First of all, I only sell options contracts for the obvious reason noted above. Granted, a number of those "losing" contracts were a part of spread trades where one side is supposed to lose as its primary purpose is to reduce risk and prevent large losses. But the sell sides of those transactions were still the winners. What I do, in the simplest of terms, is to use options writing as a substitute for placing limit orders for stock. But there are two differences: even if the price temporarily drops below my target price, I may or may not get the stock (I'll explain that in more detail later); and no matter what happens I get to keep the premium I received when I sold the put option of the stock. I like getting paid to place limit orders for stocks.
Before I get into the example with Walgreen, I want to mention to those readers that if you don't understand options or the terminology please don't go out and try to use this strategy without learning more and practicing by making paper trades (make believe trades kept track on paper) for a few months. To learn more about the strategy and about the terminology, please refer to an earlier article I wrote about a seven months ago.
That was the beginning of a series that I am still writing regularly with updates and periodic summaries showing how the strategy is doing against a similar buy-and-hold portfolio and against the S&P 500 Index. Don't forget to scroll down at the end of the article and read the comments from other readers. There is a wealth of additional information in that thread from many others investors who have been employing this strategy successfully for years.
As I begin the example I need to stress that an investor should never use this strategy on the stock of a company unless the investor really wants to own the stock. It could happen. And the premise of this concept is that I have done my due diligence homework on Walgreen and believe the company to be well-managed, to have excellent long-term prospects for growth, and that it will continue to increase the already solid dividend annually for many years to come. To understand my thoughts on Walgreen in greater detail, please refer to an article I published around the time that the company parted ways Express Scripts. I like Walgreen for the future and I really like collecting the options premiums every few months while I wait to buy the stock at a discount from the current market price.
Now we need some ground rules. Rule number one is worth repeating: never sell a put option on a stock unless you want to own the stock. My second rule is that I like to sell puts with premiums that offer me a return of one percent per month or better and a discount from the current price of between five and ten percent. My third rule is to try to find the best balance between discount and return without getting too greedy. My fourth rule is to compare annualized rates of returns to keep comparisons easier to follow. And, of course, as with any investment, never put too many of your eggs into any one basket. In other words, always diversify your portfolio so that no more than 10 percent (preferably less than five percent) is in any one investment.
Finally, here is the example. On Friday, May 11, 2012 the closing price for Walgreen was $33.24. The 52-week high was $45.34 and the 52-week low was $30.34. First off, I believe that all the bad news related to the Express Scripts divorce is already in the stock price as evidenced by the stock having languished in the $30 - $35 dollar range ever since the announcement.
Next we'll take a look at the available put options on Walgreen stock.
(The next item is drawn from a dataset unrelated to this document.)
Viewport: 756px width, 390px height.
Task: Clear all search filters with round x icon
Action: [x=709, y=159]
I focused on the contracts with a strike price of $33 because the premiums on the lower strike prices were too low to consider. My favorite cash-secured put contract to sell is the July put option with the $33 strike price and a premium of $1.49 per share. In other words, if we sell to open a new position (or write to open, as different brokerage systems use different terminology) in this contract we would collect $149 (minus the commissions, I pay $8.50 for the first contract and $1.50 for each additional) and give the buyer the right to put (sell) the stock to us at any time prior to the July 20, 2012 expiration. We would need to secure the put (thereby the term cash-secured put) cash in our account during the holding period totaling $3,300. The return on that cash is 140/3,300 or 4.24 percent (I subtracted out the commission first) over a holding period of just over two months. If you annualize that return it becomes something close to 22 percent. And this happens without even owning the stock.
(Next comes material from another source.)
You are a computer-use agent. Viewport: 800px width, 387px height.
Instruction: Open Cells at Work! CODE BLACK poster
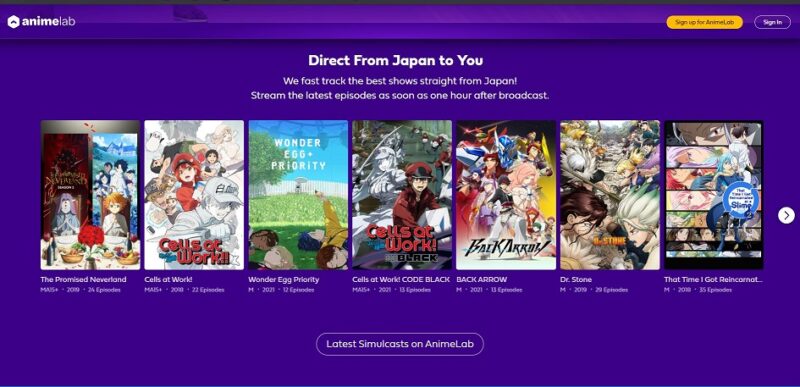pos(402,195)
If the buyer of the option exercises the option we would be obligated to purchase 100 shares of Walgreen at $33 per share. But our cost basis would be only $31.51 ($33 - $1.49) because we already received and get to keep the premium. At that price, we would have purchased the stock for just 3.9 percent above the 52-week low.
Now is a good time to make a play on Walgreen, in my opinion. I intend to do so myself this coming week. As always, I enjoy the comments and will attempt to answer any questions readers may have.
Disclosure: I am long WAG.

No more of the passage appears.